A condenação considerou apenas as violações dos arts. 7º e 41 da LGPD e do art. 5º do Regulamento nº 1, aplicando a pena de advertência para a falta de indicação de Encarregado, mais duas multas no patamar legal máximo, equivalente a 2% do faturamento da empresa, uma para a ofensa ao art. 7º da LGPD e outra pela ofensa ao art. 5º do Regulamento nº 1 da ANPD. O valor de cada multa foi de R$ 7.200,00, totalizando R$ 14.400,00 (quatorze mil e quatrocentos reais).
O valor parece desprezível se comparado com as multas aplicadas pela autoridade da União Europeia, que podem chegar à casa do bilhão pelas violações à GDPR, mas deveria chamar a atenção por sinalizar, primeiramente, a disposição da ANPD em fiscalizar e punir independentemente do porte da empresa infratora, já que aplicada a microempresário. Em segundo lugar, o valor da multa imposta de R$ 14.400,00 só na aparência é muito baixo, pois o total das duas multas perfaz 4% do faturamento bruto do controlador. Note-se que, em função do enquadramento como microempresa, a base para o cálculo da multa foi presumida em R$ 360 mil (teto de receita bruta para a tributação nessa faixa) e a multa foi aplicada no percentual máximo permitido de 2% sobre o faturamento bruto no último exercício, pois utilizando outros racionais do Regulamento de Dosimetria este teto seria extrapolado. O mais interessante, contudo, é que a pena de multa foi aplicada duas vezes, definindo a interpretação da parte final do art. 52, inc. II, da LGPD, qual seja: cabe uma multa simples de até 2% do faturamento bruto para cada infração da lei. O teto legal para as multas, segundo a norma, é de 50 milhões de reais. Fosse considerada a ausência do ROPA e do RIP, a penalidade legal abstrata de 2% por infração poderia chegar em 8% do faturamento bruto da microempresa.

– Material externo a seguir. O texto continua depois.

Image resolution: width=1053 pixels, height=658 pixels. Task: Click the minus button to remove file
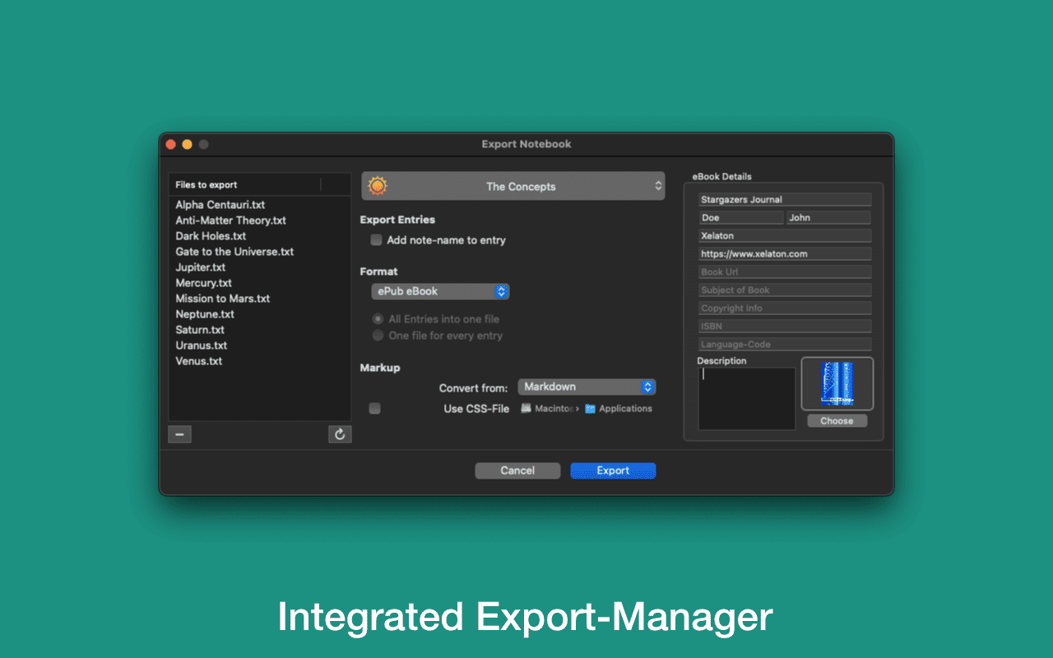tap(179, 434)
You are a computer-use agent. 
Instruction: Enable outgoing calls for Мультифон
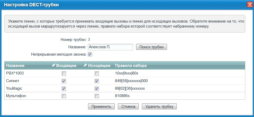[97, 96]
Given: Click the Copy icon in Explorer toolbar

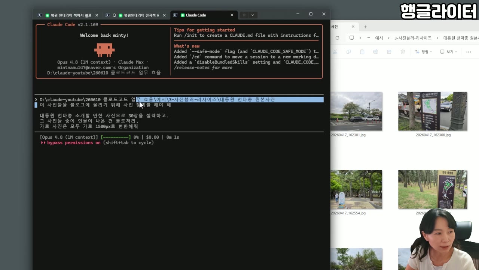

Não é pouco.
FONTE: Portal Jota Info
ANA PAULA ÁVILA – Coordenadora da área de Compliance de Silveiro Advogados e vice-presidente da Comissão Especial de Proteção de Dados e Privacidade da OAB-RS. Mestre e doutora em Direito pela UFRGS, mestre em Global Rule of Law pela Universidade de Gênova (Itália) e formada nos programas de Gestão de Crise e Cibersegurança para Dirigentes pelo MIT (EUA)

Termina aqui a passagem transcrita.